A world of confident nihilists that reject deeper values and purpose is a world stripped of bravery or tragedy. In Mansfield's "manly" world, a successful drug dealer who's confident no one will get past his underlings and ensnares people with addiction to feed his greed is potentially just as manly as the hostage negotiator, or the firefighters and paramedics who lost their lives selflessly rushing into the Twin Towers. But the drug kingpin is not brave. I reject the overriding importance Mansfield puts on confidence, nihilism, and imposing our will on others, and reject his arguments that these are the foundations of real manliness.
Mansfield offers us the thin promise that this value-free and sometimes childish egotism is a necessary evil because without it, our society will not produce the heroes who will rise up to save us from our evil opponents.

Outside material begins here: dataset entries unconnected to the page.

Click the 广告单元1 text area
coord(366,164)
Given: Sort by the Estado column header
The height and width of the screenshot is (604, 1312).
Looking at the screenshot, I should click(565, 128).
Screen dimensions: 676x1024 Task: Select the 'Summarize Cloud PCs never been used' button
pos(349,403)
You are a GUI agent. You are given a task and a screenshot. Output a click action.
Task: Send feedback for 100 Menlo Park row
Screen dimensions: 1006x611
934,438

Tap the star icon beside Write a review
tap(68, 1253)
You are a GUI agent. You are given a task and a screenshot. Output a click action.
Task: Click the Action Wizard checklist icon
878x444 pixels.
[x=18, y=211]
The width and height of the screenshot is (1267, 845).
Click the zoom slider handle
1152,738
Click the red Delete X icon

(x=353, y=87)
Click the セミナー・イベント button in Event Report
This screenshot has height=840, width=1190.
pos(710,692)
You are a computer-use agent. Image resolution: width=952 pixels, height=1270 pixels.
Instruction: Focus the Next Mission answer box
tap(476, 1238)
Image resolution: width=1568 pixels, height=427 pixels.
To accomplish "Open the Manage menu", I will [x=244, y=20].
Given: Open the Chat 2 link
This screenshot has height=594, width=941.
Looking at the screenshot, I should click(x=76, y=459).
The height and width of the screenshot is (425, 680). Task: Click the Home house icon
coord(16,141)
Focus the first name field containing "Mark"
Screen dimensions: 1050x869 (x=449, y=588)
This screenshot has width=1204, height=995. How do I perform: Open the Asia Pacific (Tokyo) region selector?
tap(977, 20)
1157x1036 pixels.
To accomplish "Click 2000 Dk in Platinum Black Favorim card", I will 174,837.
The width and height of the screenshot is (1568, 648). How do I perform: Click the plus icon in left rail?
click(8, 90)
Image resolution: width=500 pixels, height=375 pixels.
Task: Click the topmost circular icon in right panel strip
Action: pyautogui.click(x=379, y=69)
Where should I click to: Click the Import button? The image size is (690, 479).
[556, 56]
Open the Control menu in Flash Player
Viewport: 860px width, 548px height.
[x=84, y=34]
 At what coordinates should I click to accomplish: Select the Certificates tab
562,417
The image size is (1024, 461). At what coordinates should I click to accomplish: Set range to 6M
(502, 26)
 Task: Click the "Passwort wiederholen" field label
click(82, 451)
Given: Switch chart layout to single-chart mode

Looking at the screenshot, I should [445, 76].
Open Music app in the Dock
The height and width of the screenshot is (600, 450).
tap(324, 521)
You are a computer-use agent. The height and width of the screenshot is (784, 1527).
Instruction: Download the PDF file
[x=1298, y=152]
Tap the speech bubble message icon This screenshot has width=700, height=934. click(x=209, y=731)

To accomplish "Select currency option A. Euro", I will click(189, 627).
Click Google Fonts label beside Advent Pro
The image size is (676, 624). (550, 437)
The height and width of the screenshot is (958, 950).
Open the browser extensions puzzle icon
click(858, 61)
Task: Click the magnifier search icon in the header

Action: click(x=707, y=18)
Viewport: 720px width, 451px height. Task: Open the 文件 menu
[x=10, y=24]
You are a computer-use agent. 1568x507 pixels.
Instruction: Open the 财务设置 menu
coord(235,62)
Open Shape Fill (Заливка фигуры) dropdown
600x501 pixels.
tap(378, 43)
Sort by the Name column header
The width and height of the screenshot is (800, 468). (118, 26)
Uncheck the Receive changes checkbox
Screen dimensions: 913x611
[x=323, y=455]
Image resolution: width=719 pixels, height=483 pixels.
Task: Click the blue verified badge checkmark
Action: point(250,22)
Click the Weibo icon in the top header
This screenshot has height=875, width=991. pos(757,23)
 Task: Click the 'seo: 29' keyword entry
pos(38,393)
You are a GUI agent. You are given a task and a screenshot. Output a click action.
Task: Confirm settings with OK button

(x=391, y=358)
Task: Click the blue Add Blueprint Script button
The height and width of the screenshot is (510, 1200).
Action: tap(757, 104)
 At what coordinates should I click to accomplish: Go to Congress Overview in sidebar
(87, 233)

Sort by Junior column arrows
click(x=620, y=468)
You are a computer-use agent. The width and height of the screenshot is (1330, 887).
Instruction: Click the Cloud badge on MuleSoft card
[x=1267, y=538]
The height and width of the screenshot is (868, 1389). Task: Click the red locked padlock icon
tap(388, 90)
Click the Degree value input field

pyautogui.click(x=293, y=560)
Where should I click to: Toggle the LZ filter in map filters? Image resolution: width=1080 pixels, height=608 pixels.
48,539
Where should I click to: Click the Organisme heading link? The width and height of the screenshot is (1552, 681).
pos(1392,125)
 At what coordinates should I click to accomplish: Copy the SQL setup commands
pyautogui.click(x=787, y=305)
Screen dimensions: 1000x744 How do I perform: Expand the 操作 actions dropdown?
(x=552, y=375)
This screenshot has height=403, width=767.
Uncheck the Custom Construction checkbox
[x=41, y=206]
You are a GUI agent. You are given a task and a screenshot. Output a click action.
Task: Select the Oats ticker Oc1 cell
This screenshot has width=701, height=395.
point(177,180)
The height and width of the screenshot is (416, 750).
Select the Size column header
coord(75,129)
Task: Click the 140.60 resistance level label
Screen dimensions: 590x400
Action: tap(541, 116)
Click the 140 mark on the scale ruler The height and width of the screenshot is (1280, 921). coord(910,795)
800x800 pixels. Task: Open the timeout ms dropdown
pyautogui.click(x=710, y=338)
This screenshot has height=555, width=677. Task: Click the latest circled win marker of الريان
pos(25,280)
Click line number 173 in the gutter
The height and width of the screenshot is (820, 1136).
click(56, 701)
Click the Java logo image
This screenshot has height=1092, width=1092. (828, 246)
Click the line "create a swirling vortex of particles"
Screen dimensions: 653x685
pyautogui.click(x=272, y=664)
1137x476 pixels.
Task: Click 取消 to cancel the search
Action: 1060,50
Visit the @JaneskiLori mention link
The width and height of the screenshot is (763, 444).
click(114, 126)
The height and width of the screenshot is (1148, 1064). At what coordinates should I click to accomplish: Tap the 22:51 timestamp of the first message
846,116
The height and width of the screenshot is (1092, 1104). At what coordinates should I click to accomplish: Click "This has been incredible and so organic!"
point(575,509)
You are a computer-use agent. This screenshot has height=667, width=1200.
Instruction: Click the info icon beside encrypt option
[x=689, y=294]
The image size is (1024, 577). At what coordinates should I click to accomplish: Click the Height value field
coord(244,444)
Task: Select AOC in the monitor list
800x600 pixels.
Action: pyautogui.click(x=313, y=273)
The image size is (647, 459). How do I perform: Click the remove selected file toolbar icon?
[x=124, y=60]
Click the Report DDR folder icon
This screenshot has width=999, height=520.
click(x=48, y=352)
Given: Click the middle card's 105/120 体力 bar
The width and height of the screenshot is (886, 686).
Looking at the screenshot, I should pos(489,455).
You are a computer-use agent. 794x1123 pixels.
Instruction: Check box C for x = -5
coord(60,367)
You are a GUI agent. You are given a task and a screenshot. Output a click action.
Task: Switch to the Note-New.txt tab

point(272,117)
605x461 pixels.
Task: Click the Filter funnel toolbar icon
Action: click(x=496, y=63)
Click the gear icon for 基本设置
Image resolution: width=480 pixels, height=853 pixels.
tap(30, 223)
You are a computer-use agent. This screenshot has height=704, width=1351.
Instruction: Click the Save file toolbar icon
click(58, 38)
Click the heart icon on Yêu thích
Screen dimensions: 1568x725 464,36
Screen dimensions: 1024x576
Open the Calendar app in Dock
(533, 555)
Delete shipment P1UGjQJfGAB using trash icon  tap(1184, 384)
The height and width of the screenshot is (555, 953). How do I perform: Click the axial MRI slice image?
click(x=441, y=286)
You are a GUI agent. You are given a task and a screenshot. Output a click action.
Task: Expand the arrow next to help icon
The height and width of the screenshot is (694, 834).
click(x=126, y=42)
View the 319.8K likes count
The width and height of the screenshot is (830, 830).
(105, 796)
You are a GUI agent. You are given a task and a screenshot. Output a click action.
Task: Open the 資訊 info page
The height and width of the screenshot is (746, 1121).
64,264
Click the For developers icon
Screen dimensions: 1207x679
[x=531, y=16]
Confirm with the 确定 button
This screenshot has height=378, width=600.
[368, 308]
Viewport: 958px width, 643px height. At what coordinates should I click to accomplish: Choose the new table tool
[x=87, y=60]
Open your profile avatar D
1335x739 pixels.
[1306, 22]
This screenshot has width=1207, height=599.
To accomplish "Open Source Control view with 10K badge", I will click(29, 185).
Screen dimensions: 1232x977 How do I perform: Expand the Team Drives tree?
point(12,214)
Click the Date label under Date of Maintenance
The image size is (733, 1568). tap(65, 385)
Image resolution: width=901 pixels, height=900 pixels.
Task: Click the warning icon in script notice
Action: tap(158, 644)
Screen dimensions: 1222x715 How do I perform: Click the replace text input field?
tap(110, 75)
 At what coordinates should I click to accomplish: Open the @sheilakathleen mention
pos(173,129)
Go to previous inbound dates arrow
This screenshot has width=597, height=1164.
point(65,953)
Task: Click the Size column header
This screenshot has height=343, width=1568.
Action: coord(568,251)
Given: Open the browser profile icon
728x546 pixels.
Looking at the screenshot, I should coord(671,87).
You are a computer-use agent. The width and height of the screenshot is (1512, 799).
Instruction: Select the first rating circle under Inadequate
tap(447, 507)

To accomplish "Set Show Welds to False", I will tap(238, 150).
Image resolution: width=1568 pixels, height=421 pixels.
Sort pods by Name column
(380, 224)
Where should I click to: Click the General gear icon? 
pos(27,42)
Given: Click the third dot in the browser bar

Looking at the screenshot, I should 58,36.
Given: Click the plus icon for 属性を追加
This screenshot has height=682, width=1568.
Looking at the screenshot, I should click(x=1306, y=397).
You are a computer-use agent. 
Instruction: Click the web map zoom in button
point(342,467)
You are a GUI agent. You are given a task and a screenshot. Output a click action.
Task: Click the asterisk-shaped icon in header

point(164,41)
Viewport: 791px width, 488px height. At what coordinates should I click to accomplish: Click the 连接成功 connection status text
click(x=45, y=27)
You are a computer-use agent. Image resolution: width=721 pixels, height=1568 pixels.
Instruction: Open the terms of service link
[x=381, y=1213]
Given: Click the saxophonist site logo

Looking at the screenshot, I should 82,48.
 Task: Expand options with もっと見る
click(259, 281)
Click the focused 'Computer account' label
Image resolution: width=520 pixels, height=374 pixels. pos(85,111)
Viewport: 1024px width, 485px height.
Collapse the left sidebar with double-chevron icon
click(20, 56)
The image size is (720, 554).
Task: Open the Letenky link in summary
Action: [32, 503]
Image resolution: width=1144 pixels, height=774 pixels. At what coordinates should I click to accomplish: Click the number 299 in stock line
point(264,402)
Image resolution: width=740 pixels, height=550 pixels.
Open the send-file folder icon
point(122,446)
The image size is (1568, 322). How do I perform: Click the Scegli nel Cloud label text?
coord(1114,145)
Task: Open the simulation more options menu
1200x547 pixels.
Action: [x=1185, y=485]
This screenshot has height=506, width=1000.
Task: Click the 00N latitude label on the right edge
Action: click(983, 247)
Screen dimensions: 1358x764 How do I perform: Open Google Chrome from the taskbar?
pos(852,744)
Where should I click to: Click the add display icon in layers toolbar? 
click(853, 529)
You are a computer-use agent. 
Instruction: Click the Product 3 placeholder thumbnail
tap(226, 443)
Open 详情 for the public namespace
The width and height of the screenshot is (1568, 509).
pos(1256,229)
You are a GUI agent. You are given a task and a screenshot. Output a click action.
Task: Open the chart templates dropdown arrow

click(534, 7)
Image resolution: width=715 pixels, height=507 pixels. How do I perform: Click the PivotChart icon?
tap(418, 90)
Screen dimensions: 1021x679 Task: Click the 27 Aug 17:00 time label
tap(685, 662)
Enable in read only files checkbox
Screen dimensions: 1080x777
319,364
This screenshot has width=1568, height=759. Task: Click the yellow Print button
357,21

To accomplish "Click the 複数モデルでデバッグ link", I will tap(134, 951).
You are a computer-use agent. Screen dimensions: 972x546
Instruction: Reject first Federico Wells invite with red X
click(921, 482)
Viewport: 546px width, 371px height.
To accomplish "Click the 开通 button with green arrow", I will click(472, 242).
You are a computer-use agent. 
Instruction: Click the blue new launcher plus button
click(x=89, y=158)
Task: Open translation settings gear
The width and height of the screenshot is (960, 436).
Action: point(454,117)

Reality check: true real-life heroes are rarely egotists who go in for the kind of existentialist arguments Mansfield is making. And he admires the 9/11 terrorists as manly and admires them for making heroes more necessary too, so his argument here is circular and the "saviour" argument is obviously not really at all central to his views. Brave men do not need Mansfield's book - their strength comes from a much deeper source. The firemen and paramedics who rushed into the Twin Towers might or might not have all been confident, but we can say with certainty they were brave. Men and women like this will rush into buildings with or without all Mansfield's elaborate philosophical excuses for controlling personalities, show-offs, and obnoxious loudmouths.
When Alasdair MacIntyre After Virtue: A Study in Moral Theory, Third Edition (Ch. 18) uses Nietzsche's own words from The Will to Power to show us the emptiness and falseness and loneliness of his "Great Man" (ubermensch) he also shows us the emptiness of Mansfield's version of "manliness": "A great man - a man whom nature has constructed and invented in the grand style - what is he? ... If he cannot lead he goes alone; then it can happen that he may snarl at some things he meets on the way ... he wants no sympathetic heart, but servants, tools; in his intercourse with men he is always intent on making something out of them. ... When not speaking to himself, he wears a mask. He rather lies than tells the truth: it requires more spirit and will. There is a solitude within him ..." And we know from his own words that Nietzsche is Mansfield's greatest "manly" hero. Mansfield clearly admires controlling, manipulative, deceitful men. And I clearly do not.
Yes, our society does need more manliness, but certainly not the manliness Mansfield describes. Mansfield's strutting nihilist version of manliness in fact contributes to the very decay of confidence he criticizes. Confidence is a very poor substitute for real courage, and our society does not need even more desire to be confident and assertive. Television and the newsmedia and shopping malls and ads in our bathroom stalls already bombard us to no end with messages that we should think everywhere and always about looking more confident and assertive. But very few messages about being truly brave. It turns out harping on confidence and breeding more insecurity happen to be profitable for advertisers, while bravery is not. Mansfield argues our society suffers from too little nihilism and confidence, when in fact our society suffers from too much nihilism, too much focus on confidence, and too many weasels and crackpot Machiavelli wanna-bees. Instead we need more brave men and women to recognize what is truly most important and meaningful in life and are strong enough to back up their beliefs with their day-to-day actions.